Network configuration

We first simulated 5000 individuals divided into 200 subpopulations and varied the number of connections between the subpopulations from k = 2, k = 50, and k = 120 (Figs 3 and 4). We ran each simulation for 2000 timesteps and tracked diversity and richness measures for each run. Multiple runs of the simulation provide a 95% confidence interval for the diversity and richness values and are represented as the grey lines surrounding each statistic in the following graphs. As seen in the figures, our results match the expectations of Schneider et al. [28]: the magnitude of drift’s effect on variability depends on the degree of network connectivity. The populations that are split into subpopulations with the lowest degree of connectivity (e.g., k = 2) retain the greatest diversity and richness compared to those configurations with higher degrees of connectivity.
Fig 3

Change in diversity (as measured by FST) over 2000 timesteps of a simulation with 200 subpopulations under varying network connectivity conditions (k = 2 [blue], k = 50 [green], k = 120 [red]).

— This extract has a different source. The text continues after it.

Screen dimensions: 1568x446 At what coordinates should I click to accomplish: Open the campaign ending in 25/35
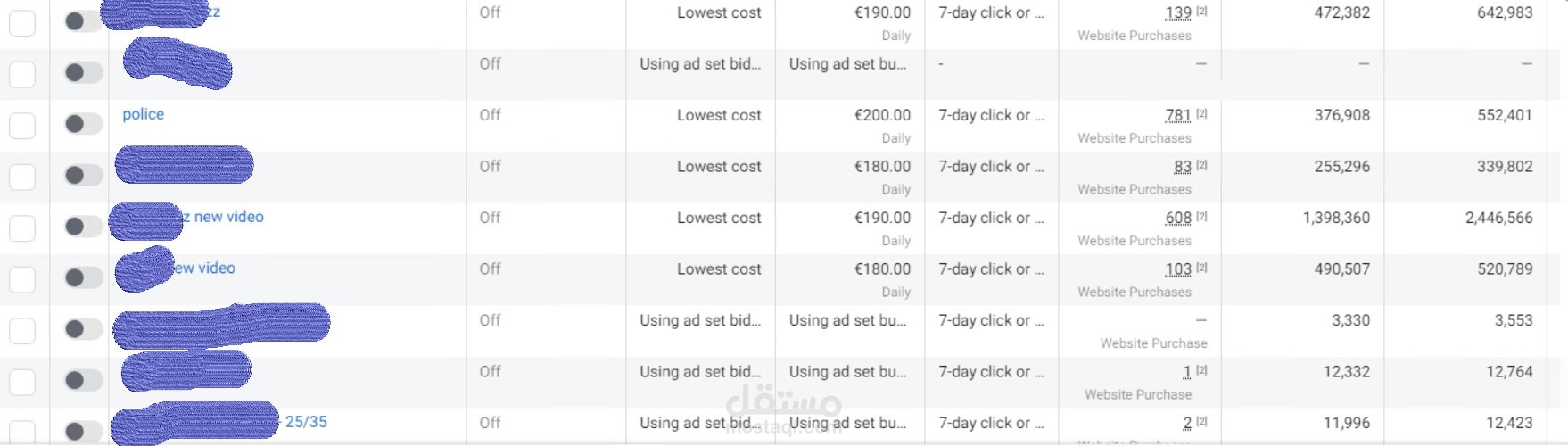pos(306,422)
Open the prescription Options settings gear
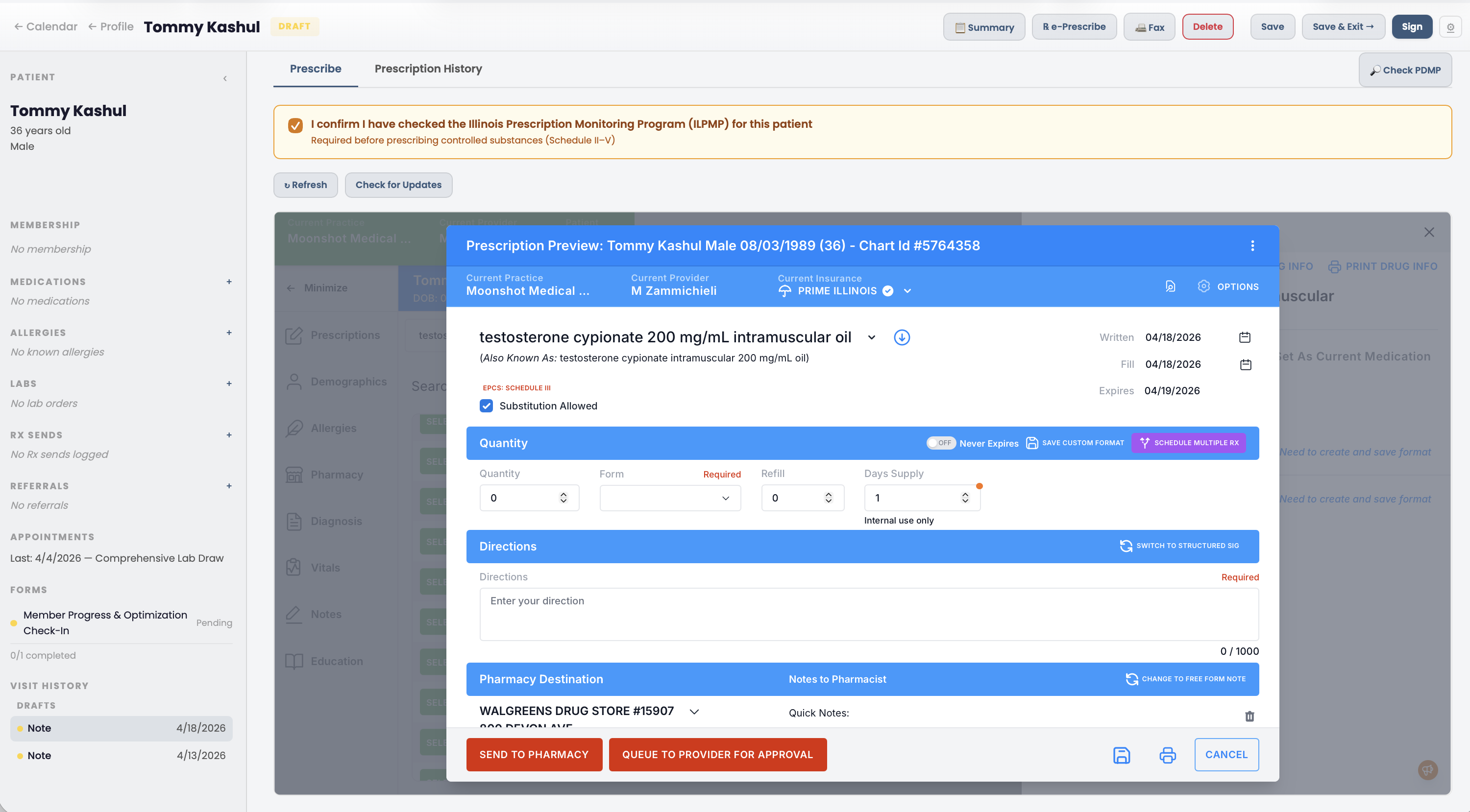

Subpopulations are initialized with an even distribution of traits. Due to drift, diversity increases the greatest in the set of subpopulations that have the least degree of connectivity. In this and following figures, the grey bands around each data series represent the 95% confidence interval of the statistic across all simulation runs.

Fig 4

Change in richness (number of different traits present in the population) over 2000 timesteps of a simulation with 200 subpopulations under varying network connectivity conditions (k = 2 [blue], k = 50 [green], k = 120 [red]).

In these simulations, populations begin with the same degree of richness. The loss of traits is dramatically quicker for networks with a greater degree of connectivity.

Change in diversity (as measured by FST) over 2000 timesteps of a simulation with 200 subpopulations under varying network connectivity conditions (k = 2 [blue], k = 50 [green], k = 120 [red]).

Subpopulations are initialized with an even distribution of traits. Due to drift, diversity increases the greatest in the set of subpopulations that have the least degree of connectivity. In this and following figures, the grey bands around each data series represent the 95% confidence interval of the statistic across all simulation runs.

Change in richness (number of different traits present in the population) over 2000 timesteps of a simulation with 200 subpopulations under varying network connectivity conditions (k = 2 [blue], k = 50 [green], k = 120 [red]).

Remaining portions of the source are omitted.